Association of human Prdm9 alleles with genome-wide (LD-based) hotspot usage. The different genotypes for variants in the zinc finger array are indicated by different colors. A) In each individual, the percentage of recombination events that occurred in LD-based hotspots. The maximum likelihood estimate (MLE) for each individual is shown as a point, and the 95% confidence intervals (asymptotic cutoff) are indicated by the lengths of the horizontal lines.
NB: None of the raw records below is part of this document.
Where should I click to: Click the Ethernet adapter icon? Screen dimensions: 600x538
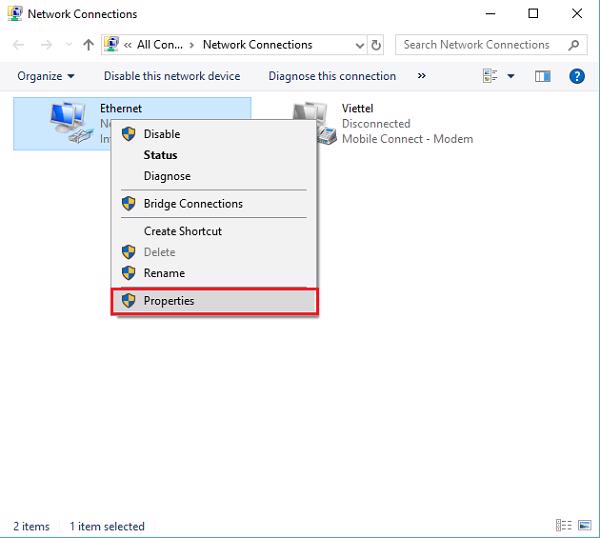68,123
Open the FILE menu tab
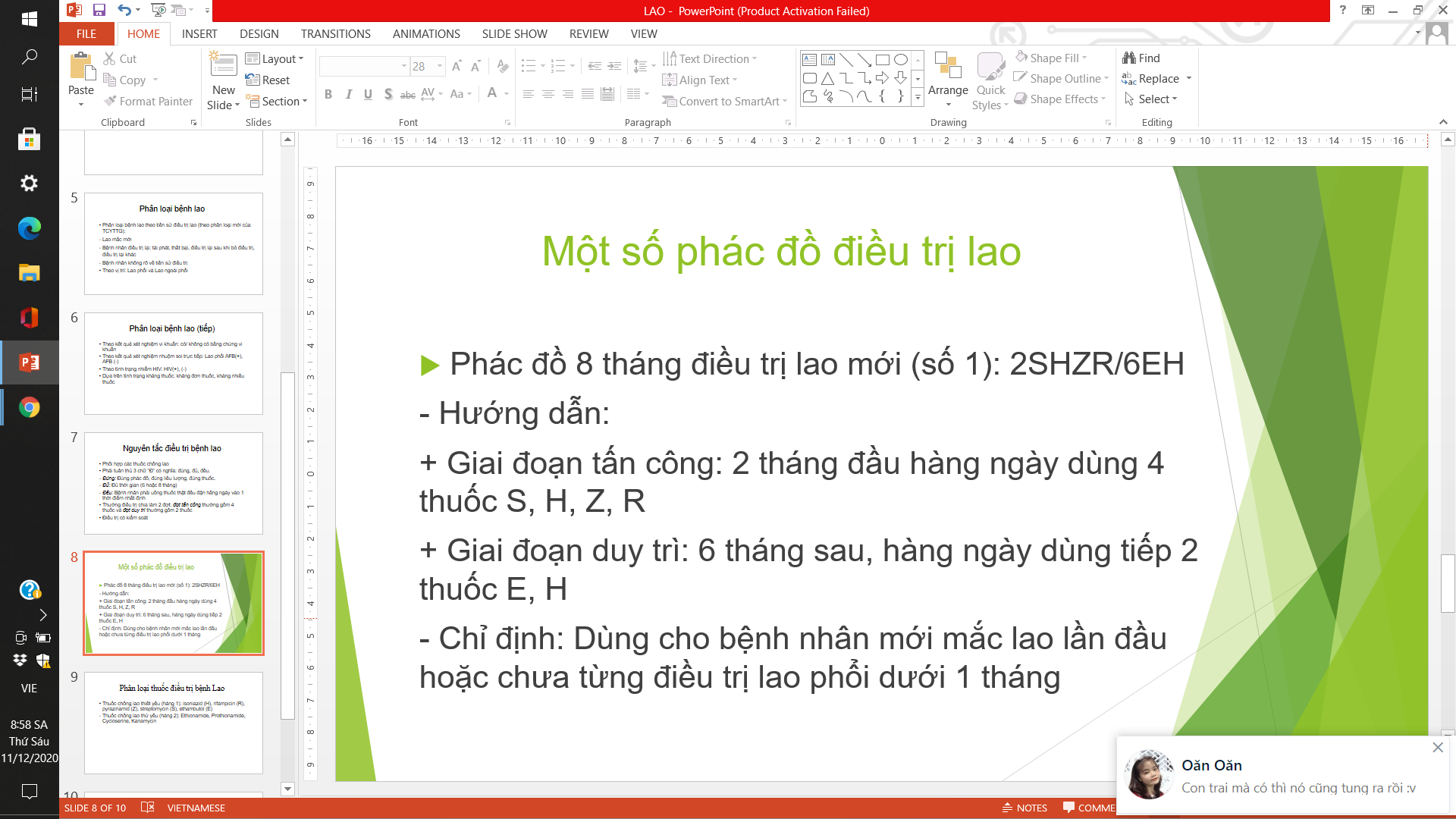Screen dimensions: 1456x819 pos(86,34)
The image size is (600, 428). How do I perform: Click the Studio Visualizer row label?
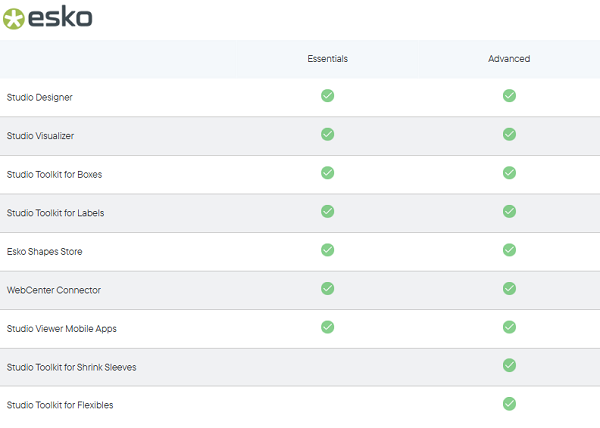pos(41,136)
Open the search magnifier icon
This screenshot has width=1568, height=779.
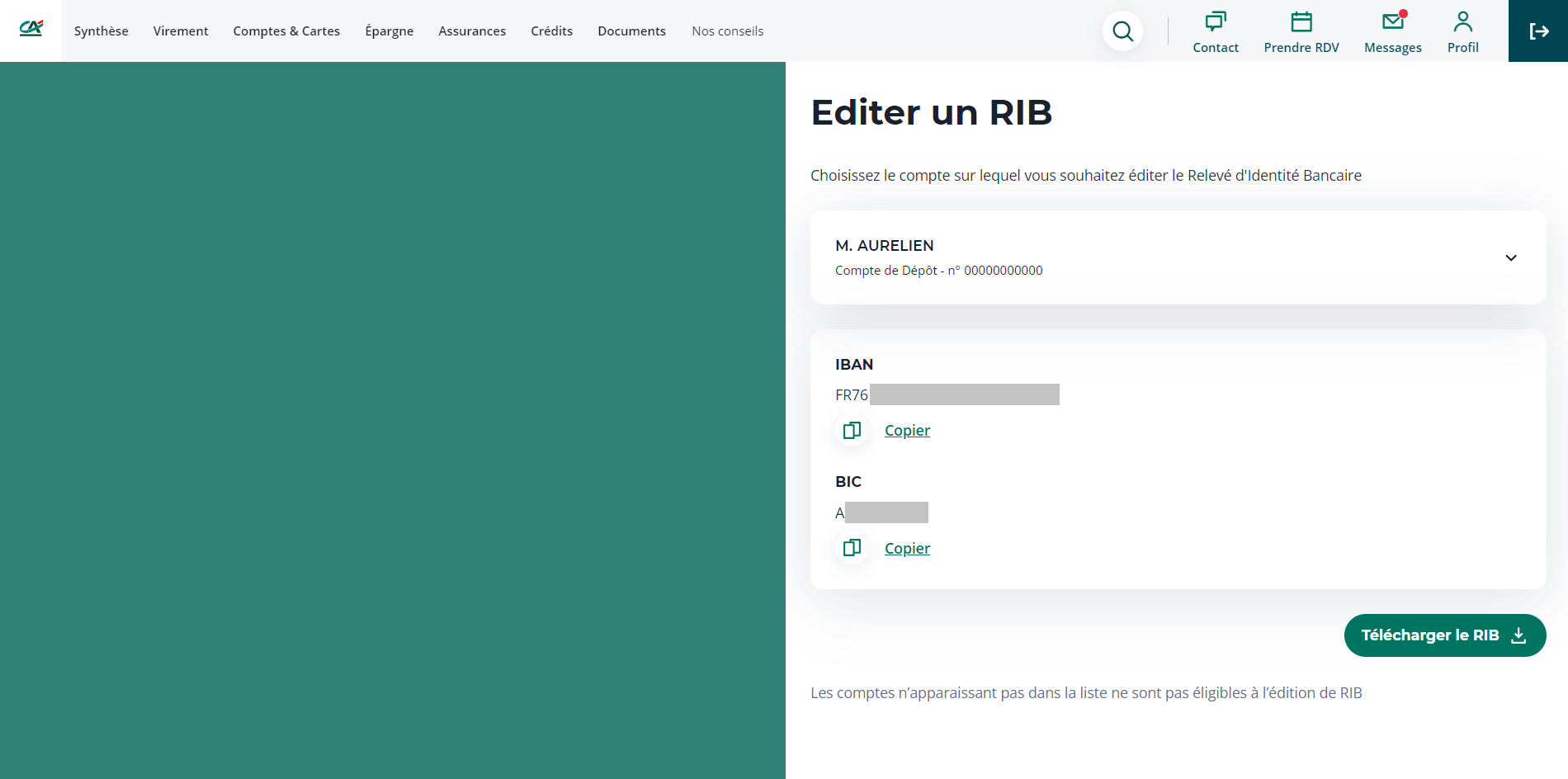coord(1122,31)
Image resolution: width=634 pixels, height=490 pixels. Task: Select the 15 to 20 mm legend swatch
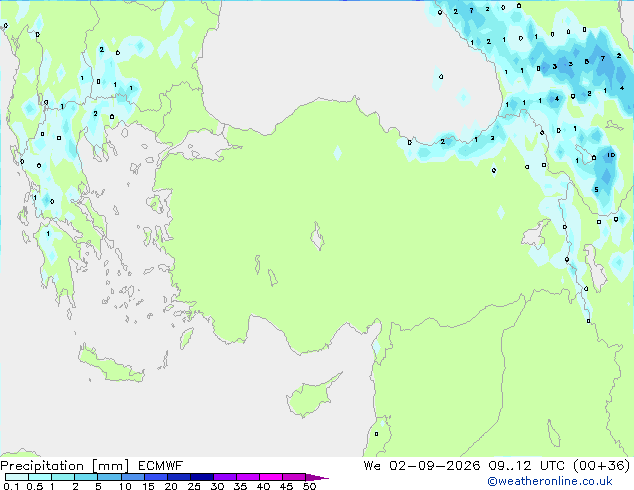tap(156, 477)
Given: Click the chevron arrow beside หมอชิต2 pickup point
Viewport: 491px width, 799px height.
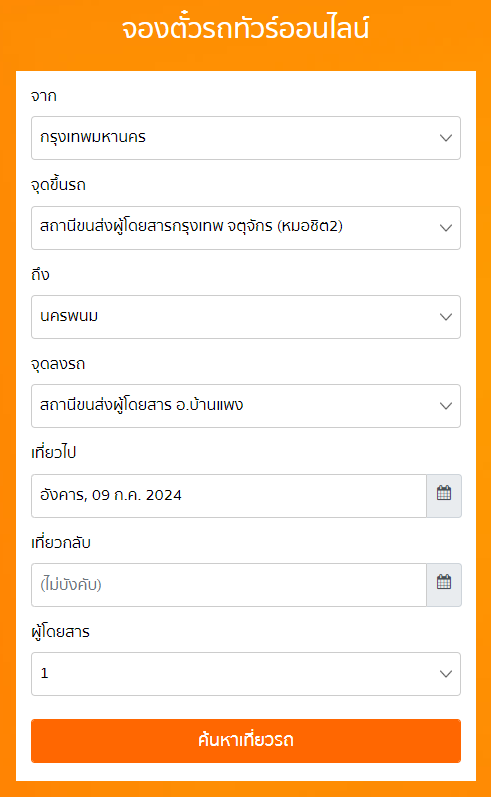Looking at the screenshot, I should [x=446, y=228].
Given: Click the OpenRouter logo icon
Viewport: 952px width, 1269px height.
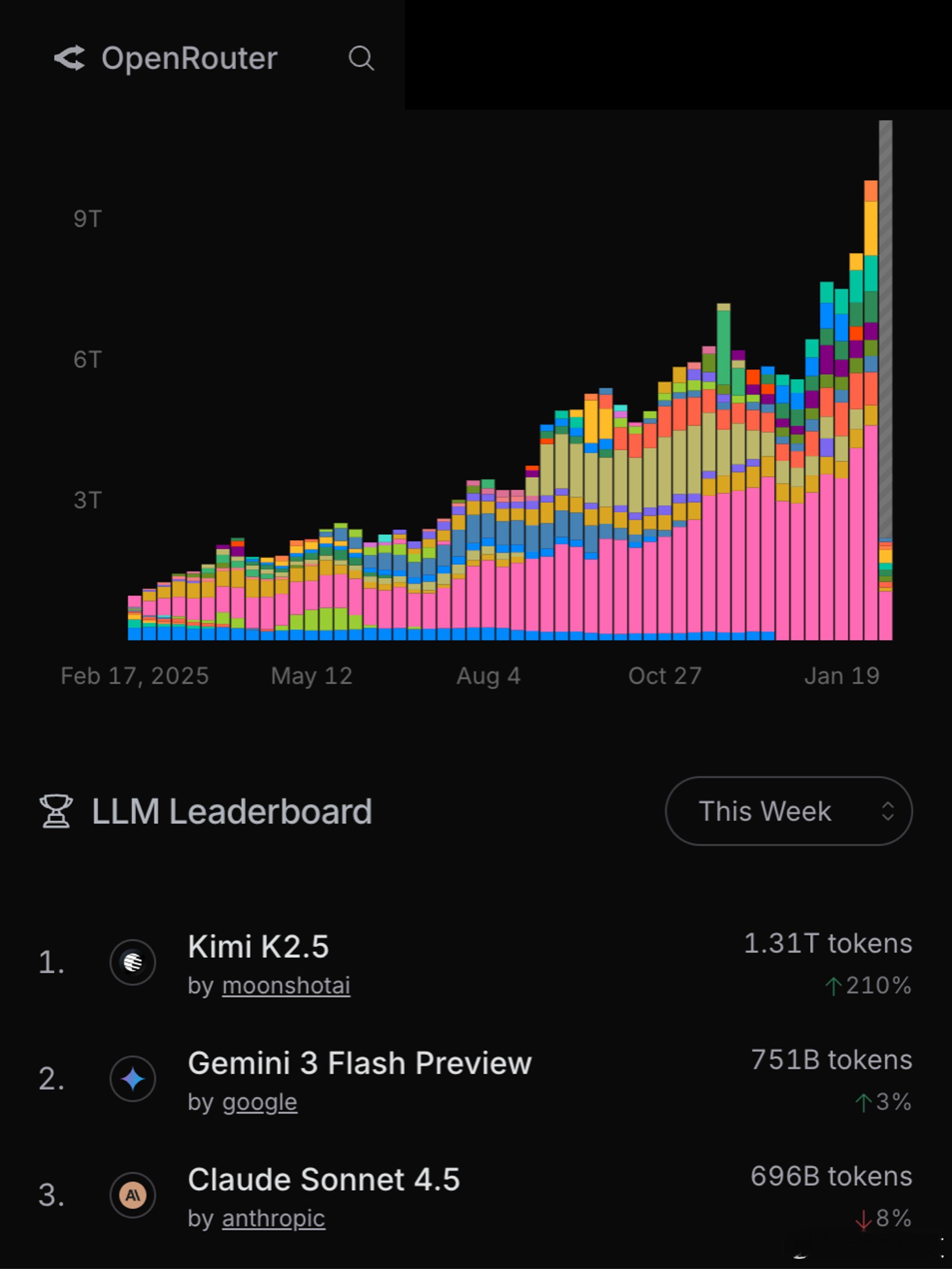Looking at the screenshot, I should (x=70, y=58).
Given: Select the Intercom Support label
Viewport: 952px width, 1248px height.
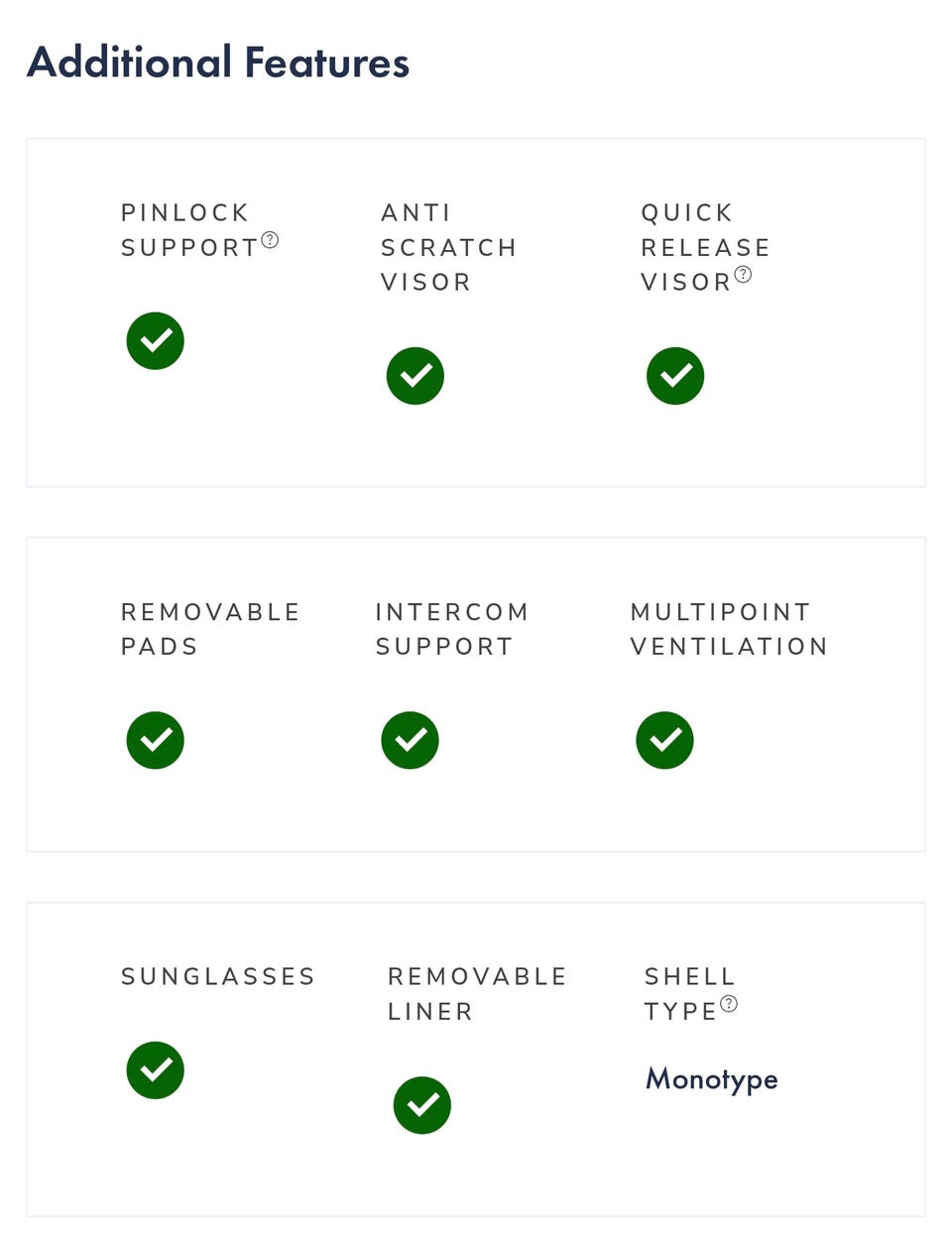Looking at the screenshot, I should click(x=451, y=629).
Individuals are ordered by their MLE. The black vertical line shows the joint MLE for all individuals. B) and C) The relative log-likelihood surfaces of the percentage of recombination events that occurred in LD-based hotspots for the three genotypes (AA,AB and AI), for males and females respectively. The curve for the BI genotype is left out due to low sample size (n=1). The grey line is provided as a visual guide, to indicate where the asymptotic cutoff is for the 95% confidence interval.

Figure 4

Human PRDM9 zinc finger domains of alleles A (ZA) and I (ZI) interact specifically with double stranded oligonucleotides containing the extended motif associated with LD-based hotspots (13) (HM) and the predicted binding motif for hPRDM9 I allele (IM) respectively. (A–D) Left panels: South-Western blotting experiment performed with His-tagged ZI and ZA proteins from total E. coli extracts, probed with HM. Right panels are mirror image blots obtained after diffusion transfer to a membrane placed on the other side of the same protein gel (25).(A) Immunoblotting experiment using monoclonal α-polyhistidine antibody. (B) South-Western blotting using IM probe. (C) South-Western blotting using the HM* probe, which contains multiple mutations in the 13-mer motif. (D) Electrophoretic mobility shift assays with in vitro translated GST-hPRDM9 zinc finger domain fusions of alleles A (ZA) or I (ZI). The probes on the left and right panels are respectively HM and IM. Cold competitor, in molar excess of 20 and 200 fold over the probe, has been added as mentioned.